NIS2
NIS2 est la directive européenne de cybersécurité qui étend à 18 secteurs des obligations de gestion des risques, de notification d'incidents et de sécurité des fournisseurs.
NIS2, pour Network and Information Security 2, est la directive européenne 2022/2555 qui rehausse le niveau d'exigence en cybersécurité sur tout le continent. Elle élargit considérablement le champ de la première directive NIS : 18 secteurs sont désormais couverts, de l'énergie à la santé en passant par le numérique, l'agroalimentaire ou la gestion des déchets, et les entités visées sont classées "essentielles" ou "importantes" selon leur taille et leur criticité. En France, des milliers d'organisations entrent dans le périmètre, PME comprises, sous le pilotage de l'ANSSI.
Sur le fond, la directive impose une gestion des risques documentée et proportionnée : mesures techniques et organisationnelles, sécurité de la chaîne d'approvisionnement, gestion des vulnérabilités et des incidents, avec une notification des incidents significatifs dans des délais serrés, premier signalement sous 24 heures. La responsabilité est portée par les organes de direction eux-mêmes, et les sanctions peuvent atteindre 10 millions d'euros ou 2 % du chiffre d'affaires mondial pour les entités essentielles.
Pour savoir si vous êtes concerné et par où commencer, notre page pilier NIS2 pose le cadre, notre guide NIS2 pour les PME traite le cas des structures moyennes, et l'article audit NIS2 détaille la préparation à l'évaluation. La connaissance de sa surface d'attaque externe, exigence implicite du texte, est précisément ce qu'apporte l'EASM.
Les obligations qui coûtent, article par article
Trois blocs structurent le texte.

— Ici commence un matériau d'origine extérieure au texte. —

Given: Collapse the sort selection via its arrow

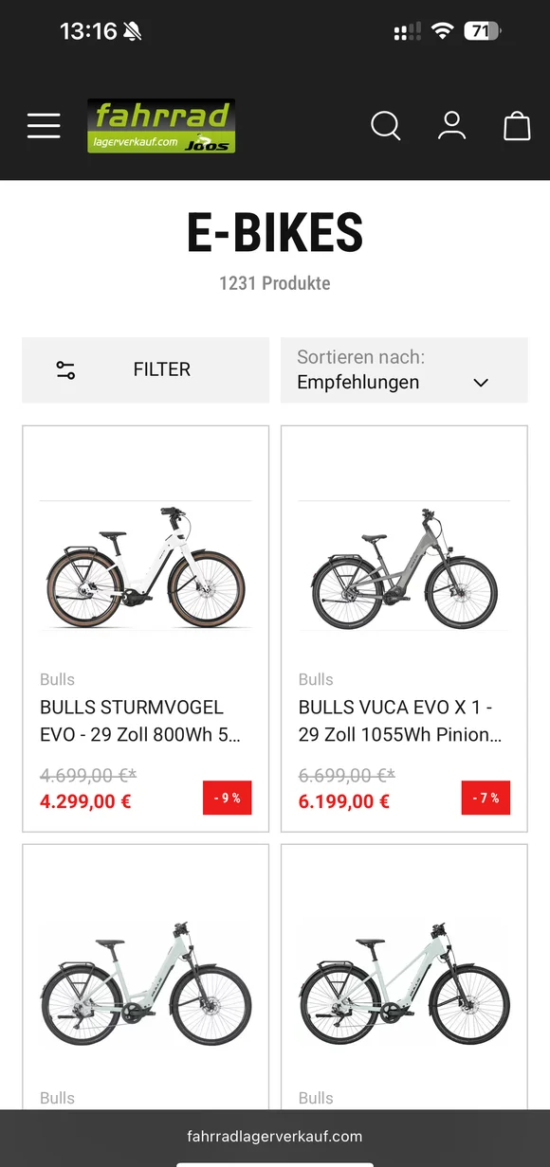Looking at the screenshot, I should (481, 383).
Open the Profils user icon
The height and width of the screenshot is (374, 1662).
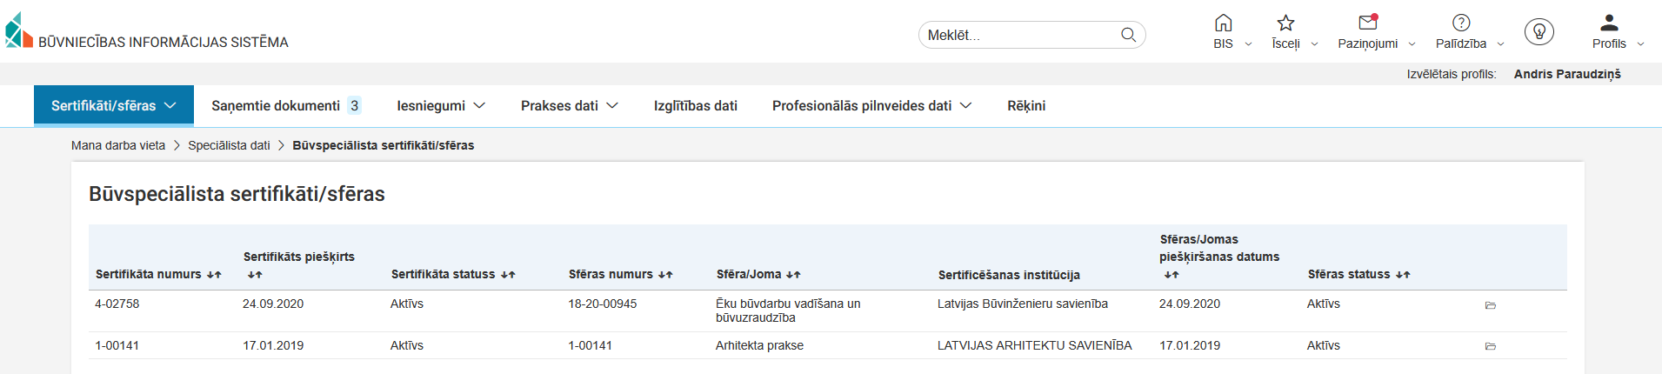pos(1609,23)
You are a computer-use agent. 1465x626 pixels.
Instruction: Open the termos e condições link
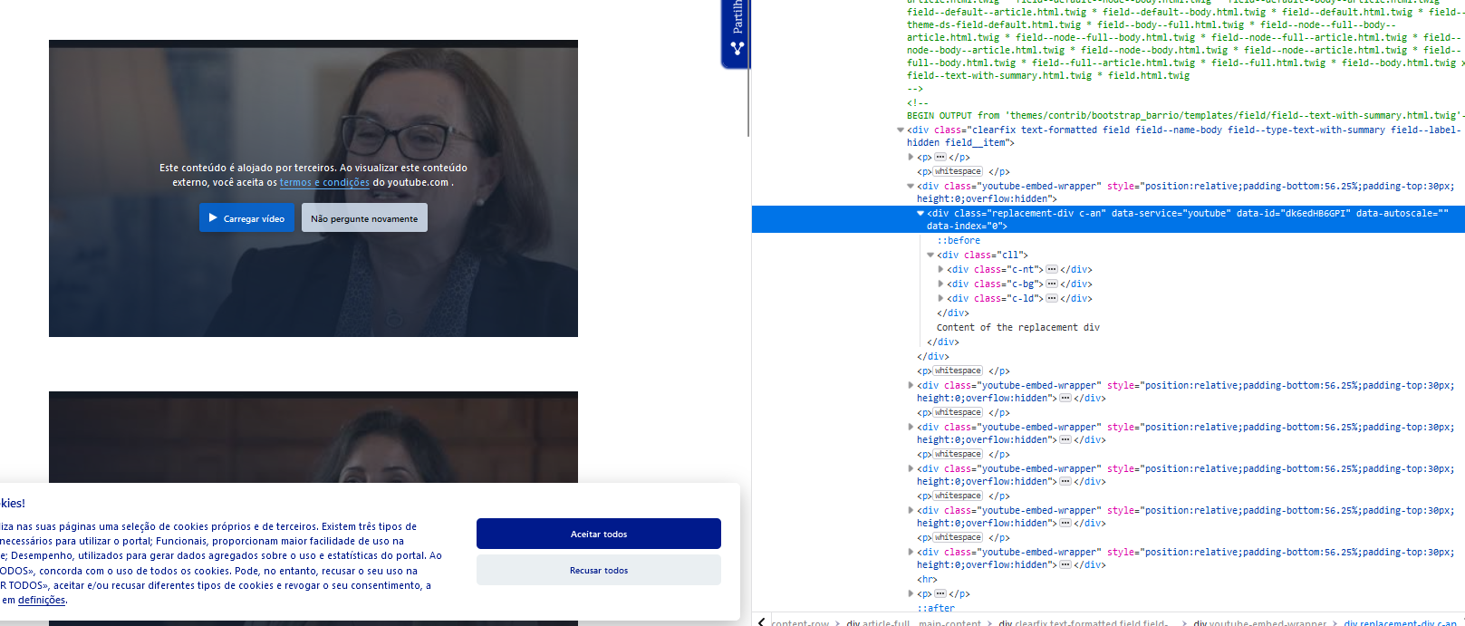click(324, 182)
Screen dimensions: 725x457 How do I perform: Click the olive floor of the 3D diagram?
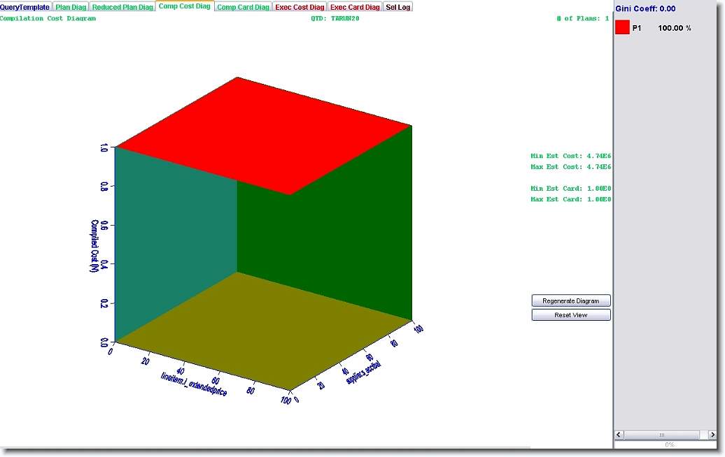pos(259,328)
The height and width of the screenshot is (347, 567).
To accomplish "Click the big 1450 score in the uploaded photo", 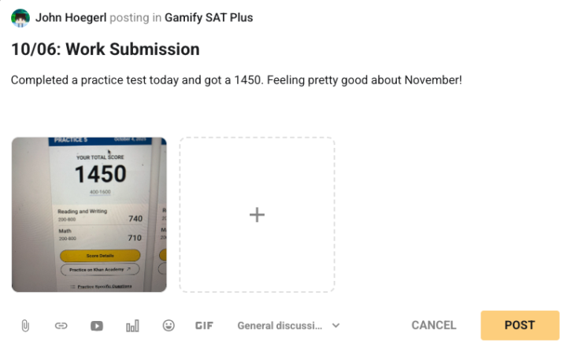I will coord(100,174).
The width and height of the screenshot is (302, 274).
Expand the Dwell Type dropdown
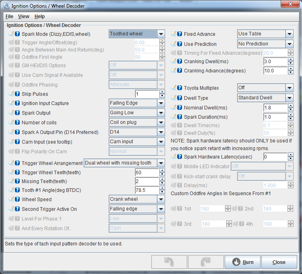coord(290,98)
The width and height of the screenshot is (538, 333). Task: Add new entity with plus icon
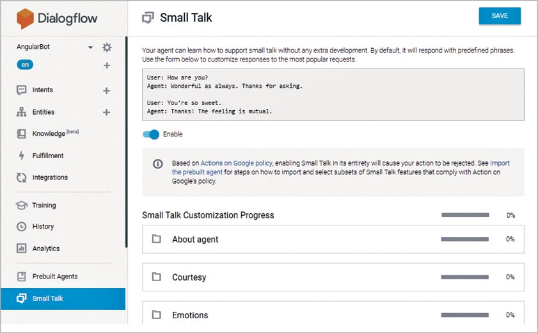point(107,113)
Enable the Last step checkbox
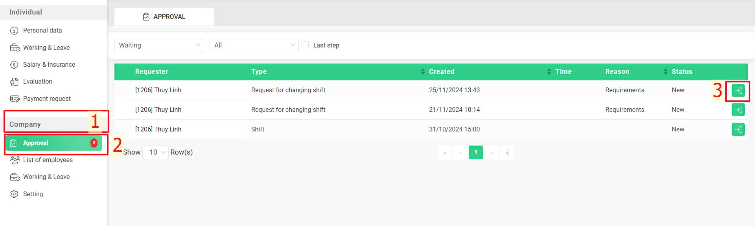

L'article 20 place la responsabilité sur les organes de direction, qui doivent approuver les mesures de gestion des risques et suivre une formation : la sanction vise les dirigeants, pas la DSI. L'article 21 liste dix familles de mesures, de l'analyse des risques à la sécurité de la chaîne d'approvisionnement, en passant par le traitement des vulnérabilités et l'évaluation de l'efficacité des dispositifs mis en place. L'article 23 fixe le rythme de notification des incidents significatifs : alerte précoce sous 24 heures, notification circonstanciée sous 72 heures, rapport final sous un mois.
Ce que ça veut dire pour une PME concernée
Les entités importantes ne subissent pas le même contrôle que les entités essentielles : la supervision y est a posteriori, déclenchée par un incident ou un signalement, plutôt que par un audit programmé. Cela ne change rien aux obligations de fond, mais cela change l'ordre des travaux. Ce qui doit tenir devant un contrôle après incident : un inventaire des actifs exposés, un registre des incidents, une procédure de notification écrite et déjà testée, et la trace des évaluations d'efficacité demandées à l'article 21.2 f). Notre guide NIS2 et PME déroule le point de départ, et le volet technique d'un audit NIS2 porte précisément sur cette preuve d'efficacité.
Questions fréquentes
Comment savoir si mon entreprise est concernée par NIS2 ?
Deux critères se combinent : appartenir à l'un des secteurs listés en annexe de la directive, et dépasser les seuils de taille, à partir de 50 salariés ou 10 millions d'euros de chiffre d'affaires selon les cas. Certaines entités sont désignées quelle que soit leur taille, en raison de leur rôle critique.
Existe-t-il une certification NIS2 ?
Non, et il faut se méfier de ce qui se présente comme telle. La directive impose des mesures et une supervision, pas un label. Ce qui se démontre, ce sont des mesures documentées et la preuve de leur efficacité sur le terrain.
NIS2 impose-t-elle des tests d'intrusion ?
Pas nommément. L'article 21.2 f) exige des politiques d'évaluation de l'efficacité des mesures de gestion des risques, et le test d'intrusion reste le moyen le plus direct d'apporter cette preuve sur le périmètre exposé.